Related papers: LOTOS: Layer-wise Orthogonalization for Training Robust Ensembles

LOTOS: Layer-wise Orthogonalization for Training Robust Ensembles

URL: http://arxiv.org/abs/2410.05136v1
Date: Mon, 7 Oct 2024 15:43:28 GMT
Title: LOTOS: Layer-wise Orthogonalization for Training Robust Ensembles
Authors: Ali Ebrahimpour-Boroojeny, Hari Sundaram, Varun Chandrasekaran,
Abstract summary: We study the effect of Lipschitz continuity on transferability rates. We introduce LOTOS, a new training paradigm for ensembles, which counteracts this adverse effect.
Score: 13.776549741449557
License: http://arxiv.org/licenses/nonexclusive-distrib/1.0/
Abstract: Transferability of adversarial examples is a well-known property that endangers all classification models, even those that are only accessible through black-box queries. Prior work has shown that an ensemble of models is more resilient to transferability: the probability that an adversarial example is effective against most models of the ensemble is low. Thus, most ongoing research focuses on improving ensemble diversity. Another line of prior work has shown that Lipschitz continuity of the models can make models more robust since it limits how a model's output changes with small input perturbations. In this paper, we study the effect of Lipschitz continuity on transferability rates. We show that although a lower Lipschitz constant increases the robustness of a single model, it is not as beneficial in training robust ensembles as it increases the transferability rate of adversarial examples across models in the ensemble. Therefore, we introduce LOTOS, a new training paradigm for ensembles, which counteracts this adverse effect. It does so by promoting orthogonality among the top-$k$ sub-spaces of the transformations of the corresponding affine layers of any pair of models in the ensemble.

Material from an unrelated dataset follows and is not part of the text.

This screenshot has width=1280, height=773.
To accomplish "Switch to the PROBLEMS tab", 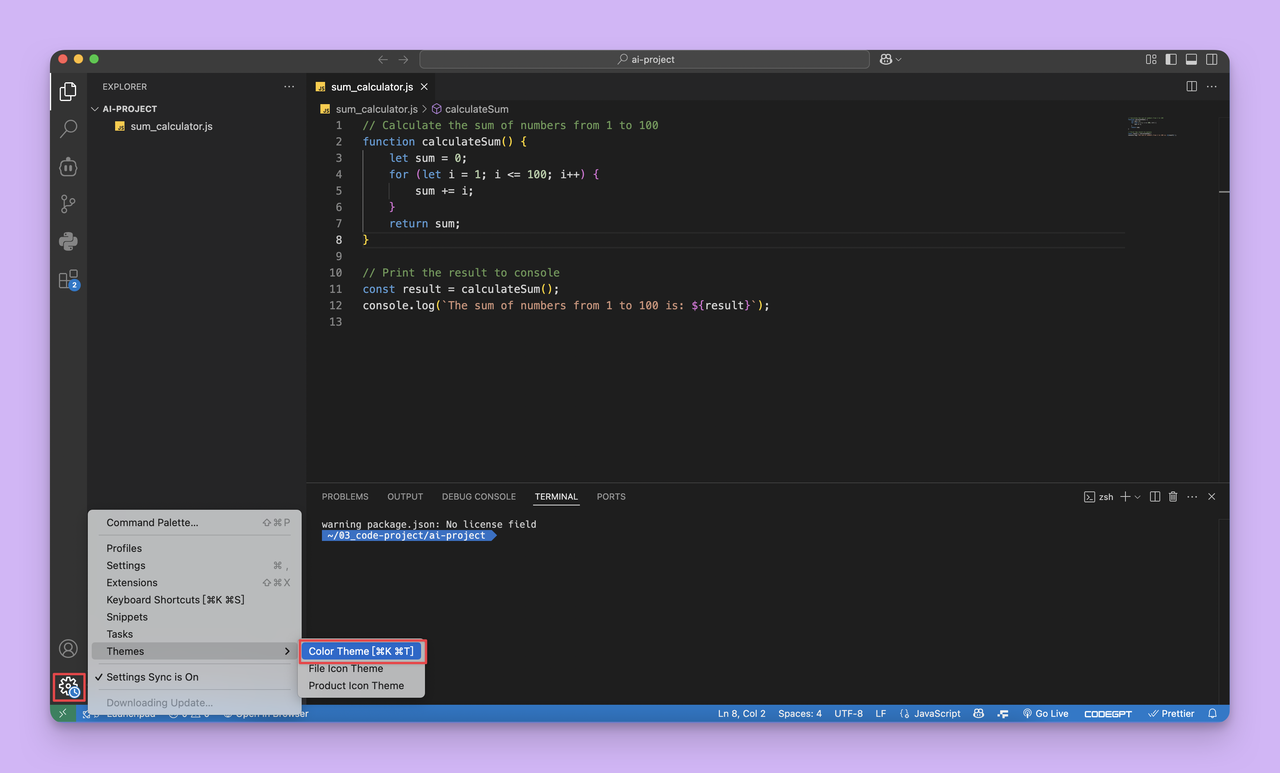I will (x=345, y=496).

We theoretically show that $k$ does not need to be large for convolutional layers, which makes the computational overhead negligible. Through various experiments, we show LOTOS increases the robust accuracy of ensembles of ResNet-18 models by $6$ percentage points (p.p) against black-box attacks on CIFAR-10. It is also capable of combining with the robustness of prior state-of-the-art methods for training robust ensembles to enhance their robust accuracy by $10.7$ p.p.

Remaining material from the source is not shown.